Package Documentation

Text Preprocessing

Text pre-processing module:

preprocessing.text.convert_html_entities(text_string)[source]

Converts HTML5 character references within text_string to their corresponding unicode characters and returns converted string as type str.

Keyword argument:

  • text_string: string instance

Exceptions raised:

  • InputError: occurs should a non-string argument be passed
preprocessing.text.convert_ligatures(text_string)[source]

Coverts Latin character references within text_string to their corresponding unicode characters and returns converted string as type str.

Keyword argument:

  • text_string: string instance

Exceptions raised:

  • InputError: occurs should a string or NoneType not be passed as an argument
preprocessing.text.correct_spelling(text_string)[source]

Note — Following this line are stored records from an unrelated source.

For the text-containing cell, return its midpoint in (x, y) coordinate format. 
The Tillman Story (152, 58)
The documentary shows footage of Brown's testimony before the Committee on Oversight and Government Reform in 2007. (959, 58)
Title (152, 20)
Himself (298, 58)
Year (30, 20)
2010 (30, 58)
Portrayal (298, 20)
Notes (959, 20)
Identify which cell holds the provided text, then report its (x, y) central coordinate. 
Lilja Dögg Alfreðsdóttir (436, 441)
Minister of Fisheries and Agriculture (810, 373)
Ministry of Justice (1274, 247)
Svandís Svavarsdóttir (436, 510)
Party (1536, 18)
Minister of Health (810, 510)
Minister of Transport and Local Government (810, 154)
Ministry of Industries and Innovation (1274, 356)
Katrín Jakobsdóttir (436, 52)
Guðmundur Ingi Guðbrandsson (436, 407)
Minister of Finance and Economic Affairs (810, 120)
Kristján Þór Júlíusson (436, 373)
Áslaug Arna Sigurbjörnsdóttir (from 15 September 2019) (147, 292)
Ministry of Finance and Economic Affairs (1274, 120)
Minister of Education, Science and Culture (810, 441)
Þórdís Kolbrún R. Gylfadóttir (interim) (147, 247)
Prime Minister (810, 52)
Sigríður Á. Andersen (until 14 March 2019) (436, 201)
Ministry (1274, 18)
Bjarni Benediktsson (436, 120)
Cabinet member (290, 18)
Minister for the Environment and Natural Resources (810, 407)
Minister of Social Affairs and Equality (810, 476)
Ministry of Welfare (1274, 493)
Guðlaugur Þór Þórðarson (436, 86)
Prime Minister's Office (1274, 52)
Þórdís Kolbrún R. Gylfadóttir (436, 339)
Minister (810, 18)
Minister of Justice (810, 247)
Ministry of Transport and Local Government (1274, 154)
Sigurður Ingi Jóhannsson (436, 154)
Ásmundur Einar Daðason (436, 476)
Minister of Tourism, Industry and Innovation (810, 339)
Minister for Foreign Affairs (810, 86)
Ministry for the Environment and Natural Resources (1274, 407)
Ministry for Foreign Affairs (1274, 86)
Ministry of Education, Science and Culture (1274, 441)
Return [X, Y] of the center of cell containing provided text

Splits string and converts words not found within a pre-built dictionary to their most likely actual word based on a relative probability dictionary. Returns edited string as type str.

Keyword argument:

  • text_string: string instance

Exceptions raised:

  • InputError: occurs should a string or NoneType not be passed as an argument
preprocessing.text.create_sentence_list(text_string)[source]

Splits text_string into a list of sentences based on NLTK’s english.pickle tokenizer, and returns said list as type list of str.

Keyword argument:

  • text_string: string instance

Exceptions raised:

  • InputError: occurs should a non-string argument be passed
preprocessing.text.keyword_tokenize(text_string)[source]

Extracts keywords from text_string using NLTK’s list of English stopwords, ignoring words of a length smaller than 3, and returns the new string as type str.

Keyword argument:

  • text_string: string instance

Exceptions raised:

  • InputError: occurs should a non-string argument be passed
preprocessing.text.lemmatize(text_string)[source]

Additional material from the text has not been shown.